● TASK STATEMENT: Count every line below that holds the word "Given", and give the number with no other words.

● STUDY MATERIAL:
+ + +

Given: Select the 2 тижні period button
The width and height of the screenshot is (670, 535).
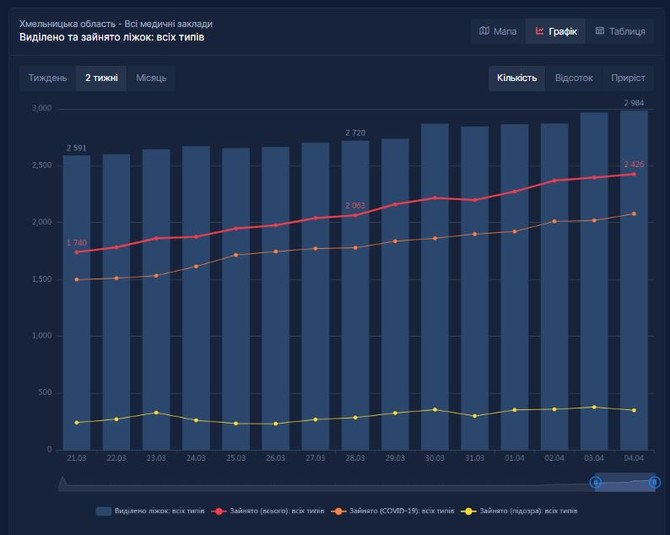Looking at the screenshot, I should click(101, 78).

+ + +

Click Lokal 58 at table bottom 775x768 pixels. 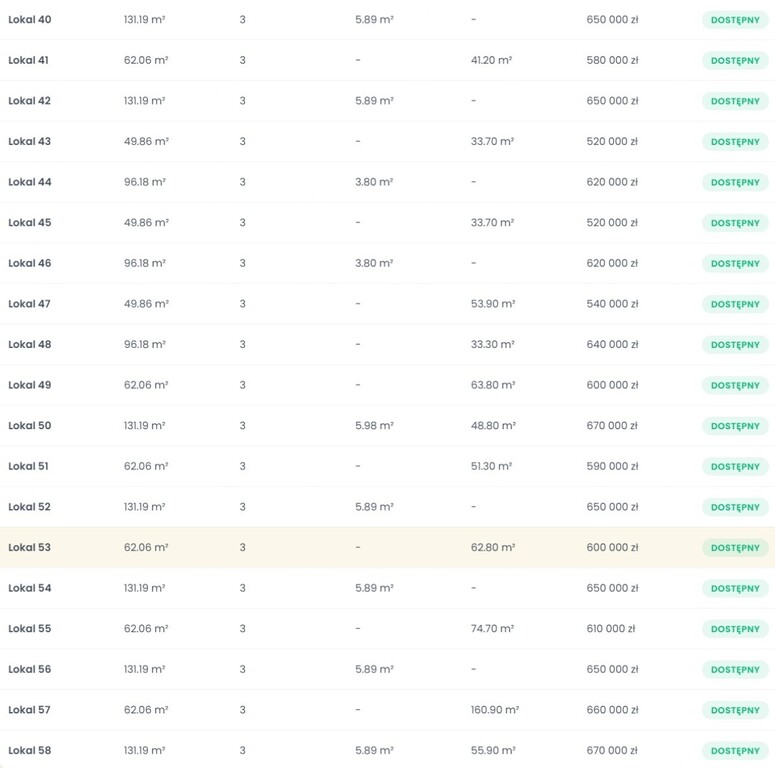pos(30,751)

+ + +

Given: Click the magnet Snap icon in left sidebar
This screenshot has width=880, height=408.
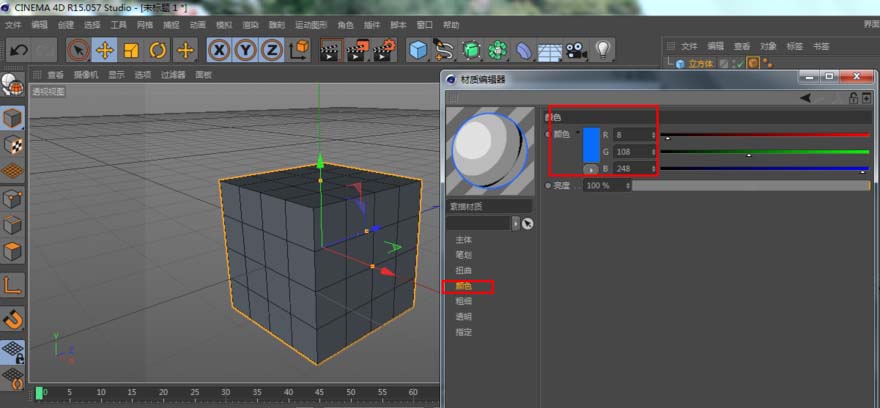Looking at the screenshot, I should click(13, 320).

+ + +

● YOUR RESPONSE: 2